Abstract

Footsoldiers marks the culmination of the most ambitious project to date to get to grips with British party members. Who are they? What do they think? Why do they join and get involved, or leave? What do they think of their parties, and vice versa? All these questions are answered in Bale, Webb and Poletti’s accomplished and accessible book. Footsoldiers will prove a perfect primer for those requiring an introduction – from undergraduate to postgraduate – and should land on many a core reading list, but regardless contains substantial insight even for the experienced researcher.
The research here is facilitated by an excellent data-collection effort, spanning six political parties and surveys across 3 years (and two general elections). The authors create a useful sense of continuity with earlier studies, operationalising and measuring variables in ways that are conventional in the literature. Where necessary, however, they take creative measures to solve new questions. In particular, to address the neglected area of ‘quitters’, they use open-ended responses to design an intuitive new battery for a later survey, putting both to work in the interpretation. Their results are communicated in clear and crisp tables throughout – though occasionally overwhelming through sheer volume of data.
The book is insightful on how party members ‘represent’ their party’s voters. Descrip-tively, they are older, richer, better educated, more male and much whiter than their voters. The authors suggest that the Conservatives face a unique political risk here. Its membership base is concentrated among the affluent and the South, but it is losing many such voters, particularly on the issue of Brexit, and gaining them among the (traditional) working-class and in the North. Labour’s voters, meanwhile, are becoming more like its members, particularly along the lines of education. Unfortunately, however, the authors do not run similar comparisons for voters’ and members’ political values, so we are left in some doubt as to how well this translates ideologically. There is nonetheless a timely and useful analysis of Brexit positions, which shows that both main parties were far more homogeneous than their voters either on stopping Brexit or leaving with No Deal.
An emergent theme is the tension between political parties as national institutions versus parties as embedded in their communities. In this area, the survey-based analysis and the insider interviews complement each other well.
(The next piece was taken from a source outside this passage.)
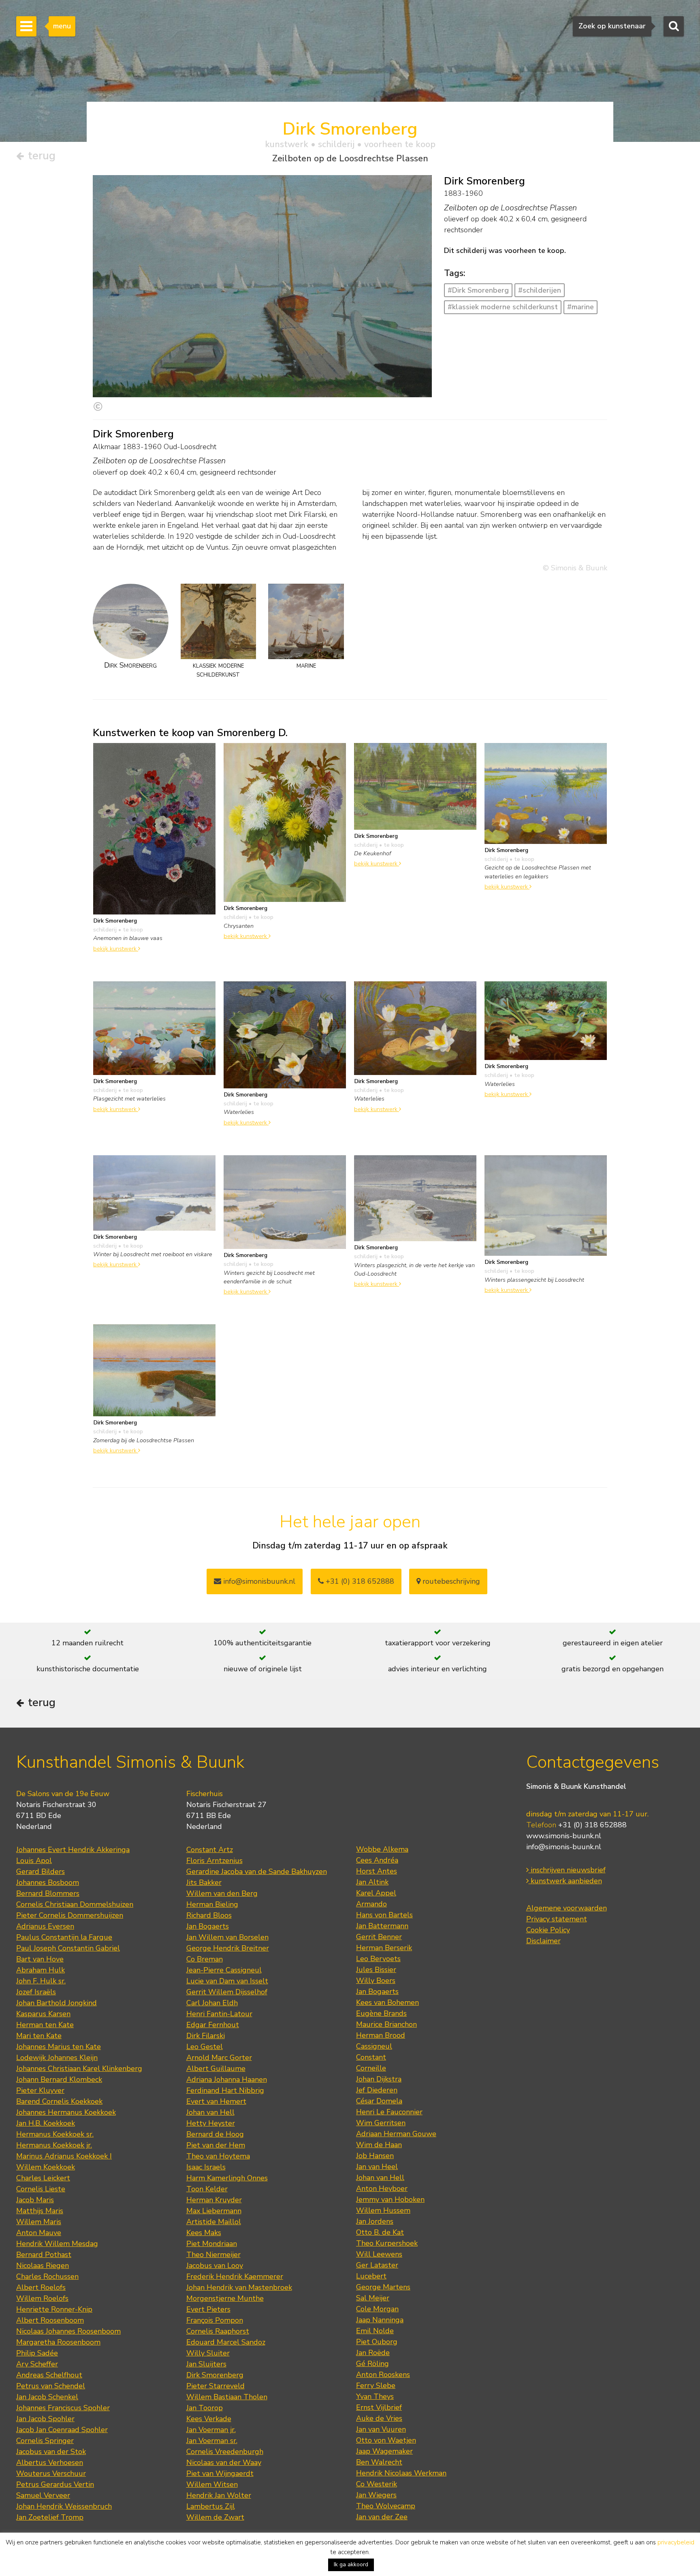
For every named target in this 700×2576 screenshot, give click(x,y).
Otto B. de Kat (380, 2232)
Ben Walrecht (379, 2462)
Members are more likely to be active – and active in more demanding ways – when they are embedded in a ‘solidary network’ around their local party. Yet, members now join through contact with the national party: their surveys testify to a dramatic change – even across just 2 years – in how people make first contact. A Liberal Democrat source sums up the challenge nicely: ‘how to go from a local, village politics organisation and make that suitable for people who join online, [for whom] politics is national, [and who] don’t have a sense of community in a geographic sense’. However, I would question how far this is driven by the deliberate preferences of members, compared to the erosion of other institutions – like the local media – that once sustained a degree of community political consciousness.
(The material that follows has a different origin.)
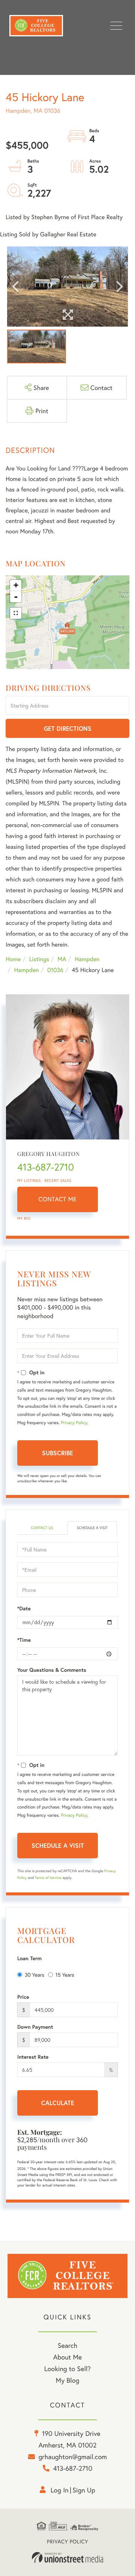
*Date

The weak point in the book is its failure to give enough attention to, or a coherent account of, the role of ‘anti-politics’. This applies both in the accounts of historical membership decline and in the analysis of recent data. Over time, this phenomenon has broadened and deepened along a timescale similar to dealignment, but it is given short shrift in comparison. Meanwhile, their analysis of joining decisions is hamstrung by collapsing ‘external’ and ‘internal’ efficacy into ‘personal efficacy’, which obscures the effect of anti-politics beliefs compared to the self-confidence captured by ‘internal’ efficacy.
This puts the authors on weaker ground when they highlight an intriguing contradiction: in general, ‘anti-politics’ beliefs dissuade joining, but under certain circumstances, they can motivate it. For instance, the authors find that Labour members joining after the 2015 election – overwhelmingly Corbyn supporters – were more politically cynical than long-standing members, which ‘played a part in them joining’. The shifting of the comparison here is problematic: these members might still be less cynical than ‘supporters’ who do not join. Notwithstanding this reservation, the observation is deserving of further comment. What results from the politically cynical becoming party members? Can we better understand intra-party antagonisms, such as the rank-and-file’s contempt for many Labour Members of Parliament, in this light?
Likewise, I would have hoped for more elaboration on attachment to democratic norms as a motivator. Although their surveys suggest ‘supporting the democratic process’ is a potentially major spur to signing up, this is waved away as a ‘high-minded rationalisation’ for joining. This is unfortunate at the present time: threats to democratic norms have appeared to mobilise people in defence of such high-minded principles, such as during the ‘stop the coup’ protests against the prorogation of Parliament.
In summary, Footsoldiers is an important contribution to understanding party members in Britain, setting a new gold standard for quantitative research on parties. The authors might have paid closer attention to the role of how members (and potential members) see politics as a force for good or ill. However, Footsoldiers should nonetheless facilitate important conversations on the challenges faced by both specific parties and our wider democratic system.